Announced at the McAfee FOCUS 11 conference earlier this week, McAfee Deep Defender is a new security software capable of detecting nearly all kernel-mode malware. This level of security is possible with McAfee DeepSAFE technology because its protection layer is located beyond the operating system (OS).
McAfee worked closely with Intel with the purpose of delivering hardware-assisted
security designed to stop and remediate advanced stealth behaviors used by
rootkits and APTs.
McAfee Deep Defender utilizes McAfee DeepSAFE technology that sits between the
processor and the OS to help protect vital system software residing in physical
memory, providing a new view of the drivers and other software as they operate. In
addition McAfee Deep Defender provides:
- Real-time memory and CPU monitoring - using McAfee DeepSAFE technology, this
low-level visibility allows McAfee Deep Defender to recognize evasive techniques
employed by stealthy malware and gives administrators a real-time view of memory
processes, enabling configurable block or deny actions.
- Zero-day detection - McAfee Deep Defender does not need to have prior knowledge
of the rootkit to detect its existence.
- Protection against known and unknown threats - McAfee Deep Defender will report,
block, quarantine, and remove known and unknown stealth techniques attempting to
load in memory. For suspected or unknown threats, McAfee Deep Defender sends a
fingerprint of the code to the McAfee Global Threat Intelligence network and then
carries out the configured action, such as block, remediate, or quarantine.

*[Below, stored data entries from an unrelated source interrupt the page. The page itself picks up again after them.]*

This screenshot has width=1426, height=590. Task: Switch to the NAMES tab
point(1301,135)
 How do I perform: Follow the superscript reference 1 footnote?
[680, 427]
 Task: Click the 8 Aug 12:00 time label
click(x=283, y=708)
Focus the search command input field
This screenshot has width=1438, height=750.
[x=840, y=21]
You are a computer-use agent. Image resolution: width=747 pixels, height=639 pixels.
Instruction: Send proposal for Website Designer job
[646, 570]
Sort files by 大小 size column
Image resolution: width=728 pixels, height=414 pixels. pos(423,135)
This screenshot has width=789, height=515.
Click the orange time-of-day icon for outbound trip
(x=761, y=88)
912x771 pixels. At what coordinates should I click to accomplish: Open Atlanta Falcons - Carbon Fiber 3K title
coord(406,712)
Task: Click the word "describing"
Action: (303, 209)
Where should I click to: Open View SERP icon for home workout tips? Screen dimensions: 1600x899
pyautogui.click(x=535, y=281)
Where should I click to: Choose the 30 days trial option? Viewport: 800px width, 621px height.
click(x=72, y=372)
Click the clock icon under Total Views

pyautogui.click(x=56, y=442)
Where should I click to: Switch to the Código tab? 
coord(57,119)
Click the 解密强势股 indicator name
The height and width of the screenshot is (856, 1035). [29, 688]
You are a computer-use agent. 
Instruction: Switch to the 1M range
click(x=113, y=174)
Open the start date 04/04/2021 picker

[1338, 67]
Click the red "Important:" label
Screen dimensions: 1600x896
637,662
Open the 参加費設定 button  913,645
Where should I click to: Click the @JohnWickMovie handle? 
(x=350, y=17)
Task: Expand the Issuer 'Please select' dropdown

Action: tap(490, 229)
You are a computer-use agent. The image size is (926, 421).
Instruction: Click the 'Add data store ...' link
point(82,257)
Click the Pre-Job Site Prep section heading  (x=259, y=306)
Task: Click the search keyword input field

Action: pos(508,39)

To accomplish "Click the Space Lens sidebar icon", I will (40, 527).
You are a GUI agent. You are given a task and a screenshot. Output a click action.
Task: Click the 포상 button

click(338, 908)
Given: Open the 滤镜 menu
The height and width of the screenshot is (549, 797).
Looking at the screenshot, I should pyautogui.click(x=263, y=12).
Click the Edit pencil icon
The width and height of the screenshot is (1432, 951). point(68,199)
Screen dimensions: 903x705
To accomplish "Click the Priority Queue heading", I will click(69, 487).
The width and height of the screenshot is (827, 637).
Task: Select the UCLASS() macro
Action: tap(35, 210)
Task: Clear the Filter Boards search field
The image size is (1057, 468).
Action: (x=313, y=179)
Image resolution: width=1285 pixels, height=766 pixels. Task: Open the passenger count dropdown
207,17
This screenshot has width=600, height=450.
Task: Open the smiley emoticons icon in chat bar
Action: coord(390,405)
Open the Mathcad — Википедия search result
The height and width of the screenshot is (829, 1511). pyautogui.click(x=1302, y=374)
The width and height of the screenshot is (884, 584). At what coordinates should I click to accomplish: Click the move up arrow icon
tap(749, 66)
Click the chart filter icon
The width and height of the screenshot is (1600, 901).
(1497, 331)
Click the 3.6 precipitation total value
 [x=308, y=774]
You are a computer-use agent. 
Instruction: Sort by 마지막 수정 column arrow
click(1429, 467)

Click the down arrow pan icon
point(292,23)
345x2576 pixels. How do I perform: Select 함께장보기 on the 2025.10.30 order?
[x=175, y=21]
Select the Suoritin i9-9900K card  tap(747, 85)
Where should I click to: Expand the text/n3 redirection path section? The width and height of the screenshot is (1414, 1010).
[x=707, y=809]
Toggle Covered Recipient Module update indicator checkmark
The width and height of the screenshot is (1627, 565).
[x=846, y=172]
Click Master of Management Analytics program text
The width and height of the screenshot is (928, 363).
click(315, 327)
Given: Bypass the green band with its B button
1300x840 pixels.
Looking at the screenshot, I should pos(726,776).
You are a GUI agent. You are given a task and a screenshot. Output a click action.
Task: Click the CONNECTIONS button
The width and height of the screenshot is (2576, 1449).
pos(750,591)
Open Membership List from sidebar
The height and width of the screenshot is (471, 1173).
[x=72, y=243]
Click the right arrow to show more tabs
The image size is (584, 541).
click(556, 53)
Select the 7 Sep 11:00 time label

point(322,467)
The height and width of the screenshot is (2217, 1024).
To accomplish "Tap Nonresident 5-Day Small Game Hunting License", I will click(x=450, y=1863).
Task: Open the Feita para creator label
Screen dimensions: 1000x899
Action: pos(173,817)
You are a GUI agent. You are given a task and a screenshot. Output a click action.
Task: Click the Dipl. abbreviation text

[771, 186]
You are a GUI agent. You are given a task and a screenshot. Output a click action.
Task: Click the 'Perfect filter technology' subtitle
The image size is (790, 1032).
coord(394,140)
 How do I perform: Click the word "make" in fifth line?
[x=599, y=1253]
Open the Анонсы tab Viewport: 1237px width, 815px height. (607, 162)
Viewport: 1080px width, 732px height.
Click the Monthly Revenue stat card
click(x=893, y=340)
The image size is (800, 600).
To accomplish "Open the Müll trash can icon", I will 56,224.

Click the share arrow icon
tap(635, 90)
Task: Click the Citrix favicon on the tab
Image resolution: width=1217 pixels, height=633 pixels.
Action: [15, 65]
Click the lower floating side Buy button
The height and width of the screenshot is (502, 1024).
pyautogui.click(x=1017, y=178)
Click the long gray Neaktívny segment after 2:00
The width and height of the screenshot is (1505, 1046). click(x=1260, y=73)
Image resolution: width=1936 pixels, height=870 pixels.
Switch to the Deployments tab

- Central management with McAfee ePolicy Orchestrator platform - utilizing the
same ePolicy Orchestrator console already used across existing McAfee endpoint
security solutions, users can now receive dashboards and reports that provide
greater visibility into hidden threats.
"The bad guys are getting smarter about hiding malware, but they can't hide it
when interacting with the hardware, memory or operating system. We can now detect
these interactions, and provide an unprecedented level of protection to our
customers by blocking an entirely new range of stealthy threats," said Todd
Gebhart, co-president of McAfee.
The minimum system requirements for McAfee Deep Defender incldue:
- Supports Intel Core i3, i5, and i7 processors
- Supports Windows 7 (32-bit and 64-bit)
- 2 GB RAM (32-bit) or 4 GB RAM (64-bit)
- Managed by McAfee ePolicy Orchestrator (ePO) 4.5 or higher
- Intel Virtualization Technology (VT) enabled in BIOS